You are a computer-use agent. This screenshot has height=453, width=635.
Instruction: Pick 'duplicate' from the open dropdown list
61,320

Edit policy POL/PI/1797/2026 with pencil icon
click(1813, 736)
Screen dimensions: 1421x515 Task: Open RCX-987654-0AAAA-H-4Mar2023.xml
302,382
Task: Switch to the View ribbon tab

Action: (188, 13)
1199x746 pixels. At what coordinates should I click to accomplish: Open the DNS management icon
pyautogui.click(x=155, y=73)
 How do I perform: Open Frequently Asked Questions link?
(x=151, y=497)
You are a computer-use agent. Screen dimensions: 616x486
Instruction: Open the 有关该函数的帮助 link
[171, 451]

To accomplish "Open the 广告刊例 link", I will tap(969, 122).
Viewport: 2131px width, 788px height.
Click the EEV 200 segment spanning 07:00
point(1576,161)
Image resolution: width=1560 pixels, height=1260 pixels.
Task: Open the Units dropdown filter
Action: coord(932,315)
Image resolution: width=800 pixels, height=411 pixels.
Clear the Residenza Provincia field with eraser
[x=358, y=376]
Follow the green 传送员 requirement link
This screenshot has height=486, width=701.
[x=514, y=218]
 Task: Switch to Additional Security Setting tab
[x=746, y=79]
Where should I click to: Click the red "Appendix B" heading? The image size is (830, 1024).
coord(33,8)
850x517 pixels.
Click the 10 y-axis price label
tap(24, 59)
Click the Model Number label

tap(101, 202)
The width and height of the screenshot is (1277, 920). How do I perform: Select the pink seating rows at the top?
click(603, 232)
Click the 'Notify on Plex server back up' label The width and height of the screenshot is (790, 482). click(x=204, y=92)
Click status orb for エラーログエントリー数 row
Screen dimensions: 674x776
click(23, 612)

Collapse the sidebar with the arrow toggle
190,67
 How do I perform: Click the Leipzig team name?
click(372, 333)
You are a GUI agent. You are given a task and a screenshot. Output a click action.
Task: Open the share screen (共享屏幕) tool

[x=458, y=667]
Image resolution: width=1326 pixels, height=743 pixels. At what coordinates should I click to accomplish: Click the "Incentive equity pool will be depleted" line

--------------------------------------------------

▸ Aim of the task: A verbatim copy of the listing is to be returned in full.

▸ Answer:
You are a computer-use agent. This screenshot has height=453, width=635.
Instruction: Pick 'duplicate' from the open dropdown list
61,320

Edit policy POL/PI/1797/2026 with pencil icon
click(1813, 736)
Screen dimensions: 1421x515 Task: Open RCX-987654-0AAAA-H-4Mar2023.xml
302,382
Task: Switch to the View ribbon tab

Action: (188, 13)
1199x746 pixels. At what coordinates should I click to accomplish: Open the DNS management icon
pyautogui.click(x=155, y=73)
 How do I perform: Open Frequently Asked Questions link?
(x=151, y=497)
You are a computer-use agent. Screen dimensions: 616x486
Instruction: Open the 有关该函数的帮助 link
[171, 451]

To accomplish "Open the 广告刊例 link", I will tap(969, 122).
Viewport: 2131px width, 788px height.
Click the EEV 200 segment spanning 07:00
point(1576,161)
Image resolution: width=1560 pixels, height=1260 pixels.
Task: Open the Units dropdown filter
Action: coord(932,315)
Image resolution: width=800 pixels, height=411 pixels.
Clear the Residenza Provincia field with eraser
[x=358, y=376]
Follow the green 传送员 requirement link
This screenshot has height=486, width=701.
[x=514, y=218]
 Task: Switch to Additional Security Setting tab
[x=746, y=79]
Where should I click to: Click the red "Appendix B" heading? The image size is (830, 1024).
coord(33,8)
850x517 pixels.
Click the 10 y-axis price label
tap(24, 59)
Click the Model Number label

tap(101, 202)
The width and height of the screenshot is (1277, 920). How do I perform: Select the pink seating rows at the top?
click(603, 232)
Click the 'Notify on Plex server back up' label The width and height of the screenshot is (790, 482). click(x=204, y=92)
Click status orb for エラーログエントリー数 row
Screen dimensions: 674x776
click(23, 612)

Collapse the sidebar with the arrow toggle
190,67
 How do I perform: Click the Leipzig team name?
click(372, 333)
You are a GUI agent. You are given a task and a screenshot. Output a click action.
Task: Open the share screen (共享屏幕) tool

[x=458, y=667]
Image resolution: width=1326 pixels, height=743 pixels. At what coordinates should I click to accomplish: Click the "Incentive equity pool will be depleted" line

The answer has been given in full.